As the name might suggest, non-climbable zones (NCZ) are specific areas around a pool or spa safety barrier which must not have climbable objects within them. As there are five different types of requirements which can apply to inspecting a pool or spa safety barrier based upon the construction date, these non-climbable zones vary in size (between 1200mm and 300mm) and location. However, as a general rule, all internal fences and gates have non-climbable zones in the immediate vicinity on the approach side measured from the top of the fence or gate. The approach side being the side of the fence that faces away from the pool or spa area.
In instances where your fence or gate has horizontal gaps in it greater than 10mm, such as a picket fence, an additional non-climbable zone applies on the inside (the side that faces towards your pool or spa) of your fence or gate, as climbable objects on the inside of the fence can be accessed from the approach side for climbing over the fence or gate.
Examples of climbable objects can include easily relocatable items like outdoor furniture, pot plants and pool covers through to more static items like trees, bushes, power points, garden taps and horizontal rails on fences and gates.
Solutions for dealing with climbable objects can range from simply relocating the climbable object away from the safety barrier, through to pruning climbable limbs off trees and bushes flush with the trunk to prevent climbing, or by adding shielding over the climbable object using a non-climbable material.
For example, a common issue we come across are horizontal rails like those found on paling boundary fences within non-climbable zones.

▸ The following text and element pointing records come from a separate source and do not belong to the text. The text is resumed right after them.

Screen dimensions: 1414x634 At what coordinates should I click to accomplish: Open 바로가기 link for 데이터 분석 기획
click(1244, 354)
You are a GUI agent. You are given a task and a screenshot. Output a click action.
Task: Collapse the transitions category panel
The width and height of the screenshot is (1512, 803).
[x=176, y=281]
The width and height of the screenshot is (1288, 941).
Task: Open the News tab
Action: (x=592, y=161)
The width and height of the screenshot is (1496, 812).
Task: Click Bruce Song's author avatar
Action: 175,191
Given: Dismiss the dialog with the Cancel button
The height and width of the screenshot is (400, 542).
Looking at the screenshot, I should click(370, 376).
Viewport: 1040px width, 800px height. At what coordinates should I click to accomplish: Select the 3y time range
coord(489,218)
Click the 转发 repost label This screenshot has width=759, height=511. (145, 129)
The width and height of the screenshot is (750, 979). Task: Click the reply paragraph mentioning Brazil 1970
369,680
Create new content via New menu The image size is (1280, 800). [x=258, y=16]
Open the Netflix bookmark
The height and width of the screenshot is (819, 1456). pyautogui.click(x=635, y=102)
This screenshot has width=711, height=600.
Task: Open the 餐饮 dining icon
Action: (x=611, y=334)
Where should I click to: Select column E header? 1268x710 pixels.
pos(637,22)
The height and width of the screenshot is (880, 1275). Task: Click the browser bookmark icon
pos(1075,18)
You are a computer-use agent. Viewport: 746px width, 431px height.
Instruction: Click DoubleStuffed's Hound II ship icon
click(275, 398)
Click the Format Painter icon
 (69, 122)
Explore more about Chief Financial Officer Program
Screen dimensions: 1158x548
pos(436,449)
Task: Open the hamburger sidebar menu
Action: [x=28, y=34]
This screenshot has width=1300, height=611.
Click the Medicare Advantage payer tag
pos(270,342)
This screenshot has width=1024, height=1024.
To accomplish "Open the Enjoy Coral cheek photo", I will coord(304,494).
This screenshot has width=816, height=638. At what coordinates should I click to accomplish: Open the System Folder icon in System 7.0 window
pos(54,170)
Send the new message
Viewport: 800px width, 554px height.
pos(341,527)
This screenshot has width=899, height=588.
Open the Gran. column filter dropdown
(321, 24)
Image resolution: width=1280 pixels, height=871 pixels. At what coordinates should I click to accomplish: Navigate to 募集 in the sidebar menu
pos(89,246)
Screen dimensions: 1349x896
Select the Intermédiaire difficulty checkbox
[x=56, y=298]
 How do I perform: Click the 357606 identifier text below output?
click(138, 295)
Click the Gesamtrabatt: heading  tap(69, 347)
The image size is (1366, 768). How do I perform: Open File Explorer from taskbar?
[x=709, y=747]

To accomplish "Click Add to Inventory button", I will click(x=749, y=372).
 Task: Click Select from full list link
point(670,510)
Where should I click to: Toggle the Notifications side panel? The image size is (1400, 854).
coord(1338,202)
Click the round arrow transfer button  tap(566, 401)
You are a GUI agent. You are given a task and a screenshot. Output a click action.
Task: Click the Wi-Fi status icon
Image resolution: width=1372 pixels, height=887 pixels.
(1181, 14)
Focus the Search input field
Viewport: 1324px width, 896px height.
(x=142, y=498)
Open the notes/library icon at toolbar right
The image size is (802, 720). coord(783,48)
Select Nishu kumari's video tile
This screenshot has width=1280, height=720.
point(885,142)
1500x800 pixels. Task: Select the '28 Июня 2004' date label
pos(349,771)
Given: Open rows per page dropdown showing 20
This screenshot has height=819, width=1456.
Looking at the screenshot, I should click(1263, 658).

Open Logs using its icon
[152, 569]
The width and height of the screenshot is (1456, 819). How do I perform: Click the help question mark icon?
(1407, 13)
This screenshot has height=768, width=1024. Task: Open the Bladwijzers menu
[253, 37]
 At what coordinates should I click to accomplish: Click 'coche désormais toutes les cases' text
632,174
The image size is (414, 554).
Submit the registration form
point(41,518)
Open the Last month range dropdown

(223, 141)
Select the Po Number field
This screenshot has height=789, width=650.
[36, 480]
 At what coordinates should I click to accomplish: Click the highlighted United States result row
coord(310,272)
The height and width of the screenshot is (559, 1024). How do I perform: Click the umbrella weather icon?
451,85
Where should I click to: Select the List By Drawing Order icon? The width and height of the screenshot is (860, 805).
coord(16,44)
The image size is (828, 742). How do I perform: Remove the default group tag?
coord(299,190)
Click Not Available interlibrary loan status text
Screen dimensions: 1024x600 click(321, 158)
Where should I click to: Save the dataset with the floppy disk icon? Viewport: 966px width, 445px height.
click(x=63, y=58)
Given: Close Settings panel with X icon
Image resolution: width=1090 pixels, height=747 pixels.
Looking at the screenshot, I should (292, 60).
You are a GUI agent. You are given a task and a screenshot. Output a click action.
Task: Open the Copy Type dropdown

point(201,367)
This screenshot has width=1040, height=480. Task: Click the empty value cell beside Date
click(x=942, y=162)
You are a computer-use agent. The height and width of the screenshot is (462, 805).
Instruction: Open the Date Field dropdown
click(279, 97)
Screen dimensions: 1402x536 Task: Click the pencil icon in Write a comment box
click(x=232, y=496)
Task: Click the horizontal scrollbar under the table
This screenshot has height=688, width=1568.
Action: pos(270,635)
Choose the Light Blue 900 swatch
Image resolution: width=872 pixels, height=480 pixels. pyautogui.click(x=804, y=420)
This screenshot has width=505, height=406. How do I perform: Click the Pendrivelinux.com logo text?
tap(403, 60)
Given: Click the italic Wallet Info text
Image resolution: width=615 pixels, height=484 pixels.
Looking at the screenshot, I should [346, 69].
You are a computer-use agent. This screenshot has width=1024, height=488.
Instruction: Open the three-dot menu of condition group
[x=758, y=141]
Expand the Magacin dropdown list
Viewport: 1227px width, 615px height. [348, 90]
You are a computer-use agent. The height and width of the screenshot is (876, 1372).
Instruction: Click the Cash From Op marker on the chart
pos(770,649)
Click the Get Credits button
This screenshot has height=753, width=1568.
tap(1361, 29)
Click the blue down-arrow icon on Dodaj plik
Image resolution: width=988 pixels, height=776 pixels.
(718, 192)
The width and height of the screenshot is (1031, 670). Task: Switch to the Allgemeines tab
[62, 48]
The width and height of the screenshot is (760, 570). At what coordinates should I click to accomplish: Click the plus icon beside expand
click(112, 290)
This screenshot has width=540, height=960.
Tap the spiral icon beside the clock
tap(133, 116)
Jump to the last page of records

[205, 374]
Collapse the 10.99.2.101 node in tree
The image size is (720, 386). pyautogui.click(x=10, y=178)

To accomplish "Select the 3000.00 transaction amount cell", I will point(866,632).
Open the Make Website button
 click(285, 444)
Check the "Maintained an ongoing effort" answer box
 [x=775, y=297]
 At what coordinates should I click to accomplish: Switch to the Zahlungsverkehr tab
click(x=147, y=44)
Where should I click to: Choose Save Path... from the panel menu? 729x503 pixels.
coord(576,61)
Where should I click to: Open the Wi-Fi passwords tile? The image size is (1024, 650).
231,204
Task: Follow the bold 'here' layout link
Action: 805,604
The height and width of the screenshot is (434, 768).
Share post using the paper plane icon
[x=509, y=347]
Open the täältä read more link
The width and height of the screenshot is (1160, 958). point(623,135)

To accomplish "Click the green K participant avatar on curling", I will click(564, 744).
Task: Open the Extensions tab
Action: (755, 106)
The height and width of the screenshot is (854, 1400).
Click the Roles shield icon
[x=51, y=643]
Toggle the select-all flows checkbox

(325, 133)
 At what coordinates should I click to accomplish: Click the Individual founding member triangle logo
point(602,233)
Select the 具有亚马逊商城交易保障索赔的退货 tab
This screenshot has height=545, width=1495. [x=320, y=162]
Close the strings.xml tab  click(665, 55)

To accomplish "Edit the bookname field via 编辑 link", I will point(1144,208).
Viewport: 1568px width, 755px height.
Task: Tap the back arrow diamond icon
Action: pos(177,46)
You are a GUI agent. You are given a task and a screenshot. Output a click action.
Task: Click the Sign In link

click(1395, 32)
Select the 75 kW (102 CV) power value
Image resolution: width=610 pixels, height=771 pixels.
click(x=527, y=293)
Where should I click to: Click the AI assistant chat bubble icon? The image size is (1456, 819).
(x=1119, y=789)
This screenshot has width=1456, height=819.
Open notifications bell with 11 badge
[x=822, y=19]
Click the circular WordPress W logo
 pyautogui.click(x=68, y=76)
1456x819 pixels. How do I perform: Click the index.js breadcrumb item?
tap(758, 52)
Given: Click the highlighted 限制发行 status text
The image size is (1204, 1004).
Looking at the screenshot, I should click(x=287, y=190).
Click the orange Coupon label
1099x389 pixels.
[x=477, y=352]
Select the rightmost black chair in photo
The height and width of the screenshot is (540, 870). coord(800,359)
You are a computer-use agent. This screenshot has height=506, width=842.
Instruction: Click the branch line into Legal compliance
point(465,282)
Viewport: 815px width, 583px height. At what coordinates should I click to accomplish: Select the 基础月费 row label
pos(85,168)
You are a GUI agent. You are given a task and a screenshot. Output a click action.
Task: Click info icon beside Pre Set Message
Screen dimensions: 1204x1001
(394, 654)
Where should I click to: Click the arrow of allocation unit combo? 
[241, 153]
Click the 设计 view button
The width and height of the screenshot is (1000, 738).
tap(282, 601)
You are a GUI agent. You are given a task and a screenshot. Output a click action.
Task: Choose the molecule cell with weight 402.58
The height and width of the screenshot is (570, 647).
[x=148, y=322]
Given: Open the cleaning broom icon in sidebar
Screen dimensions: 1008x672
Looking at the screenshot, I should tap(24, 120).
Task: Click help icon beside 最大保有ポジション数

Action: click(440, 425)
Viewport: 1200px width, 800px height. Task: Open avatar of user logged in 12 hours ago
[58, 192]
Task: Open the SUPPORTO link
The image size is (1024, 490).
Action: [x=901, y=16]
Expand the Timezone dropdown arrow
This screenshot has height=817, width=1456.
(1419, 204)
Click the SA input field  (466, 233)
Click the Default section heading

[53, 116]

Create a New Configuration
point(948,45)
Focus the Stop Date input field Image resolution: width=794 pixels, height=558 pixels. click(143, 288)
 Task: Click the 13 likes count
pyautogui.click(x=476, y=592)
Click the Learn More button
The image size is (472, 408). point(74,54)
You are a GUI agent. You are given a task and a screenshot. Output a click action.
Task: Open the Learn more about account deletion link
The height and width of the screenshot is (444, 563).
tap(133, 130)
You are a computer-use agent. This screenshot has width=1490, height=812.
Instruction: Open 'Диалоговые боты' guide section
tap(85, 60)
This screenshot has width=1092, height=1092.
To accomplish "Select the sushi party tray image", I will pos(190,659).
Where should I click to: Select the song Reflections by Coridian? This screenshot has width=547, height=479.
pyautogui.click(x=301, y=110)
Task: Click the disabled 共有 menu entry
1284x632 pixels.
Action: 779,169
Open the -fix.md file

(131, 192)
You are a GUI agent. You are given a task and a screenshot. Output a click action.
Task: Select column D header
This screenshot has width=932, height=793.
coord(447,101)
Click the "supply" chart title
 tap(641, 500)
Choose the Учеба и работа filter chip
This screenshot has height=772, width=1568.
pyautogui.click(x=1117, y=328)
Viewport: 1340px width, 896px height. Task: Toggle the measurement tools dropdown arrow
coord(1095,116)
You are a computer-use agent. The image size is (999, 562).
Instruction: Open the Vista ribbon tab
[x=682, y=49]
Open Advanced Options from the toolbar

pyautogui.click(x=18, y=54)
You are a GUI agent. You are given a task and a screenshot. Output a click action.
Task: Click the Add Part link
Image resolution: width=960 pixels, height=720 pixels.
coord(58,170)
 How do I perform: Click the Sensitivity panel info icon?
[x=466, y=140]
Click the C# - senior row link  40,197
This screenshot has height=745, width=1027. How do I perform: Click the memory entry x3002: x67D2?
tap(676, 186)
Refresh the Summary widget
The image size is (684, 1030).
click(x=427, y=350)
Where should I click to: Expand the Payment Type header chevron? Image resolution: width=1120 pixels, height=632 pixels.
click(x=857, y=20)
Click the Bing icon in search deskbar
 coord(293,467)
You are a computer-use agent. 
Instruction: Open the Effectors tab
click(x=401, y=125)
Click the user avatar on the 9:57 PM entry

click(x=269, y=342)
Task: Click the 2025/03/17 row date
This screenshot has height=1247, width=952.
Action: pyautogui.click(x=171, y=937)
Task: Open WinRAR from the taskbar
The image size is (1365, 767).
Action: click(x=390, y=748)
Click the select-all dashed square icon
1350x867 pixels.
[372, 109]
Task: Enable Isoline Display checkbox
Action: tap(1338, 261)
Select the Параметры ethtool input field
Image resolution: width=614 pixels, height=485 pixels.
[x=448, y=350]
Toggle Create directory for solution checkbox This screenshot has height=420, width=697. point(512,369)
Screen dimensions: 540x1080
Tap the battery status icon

These can be shielded by covering them a non-climbable material such as double palings, perspex, concrete sheet or fine wire mesh with apertures of less than 13mm. Chamfers with a minimum angle of 60 degrees are also another option for attaching to the top of horizontal rails on paling fences to prevent them from being used for climbing.
In other cases, climbable items like outdoor power points and taps can be shielded from being used for climbing by adding a cover over the top with a minimum angle of 60 degrees to prevent climbing.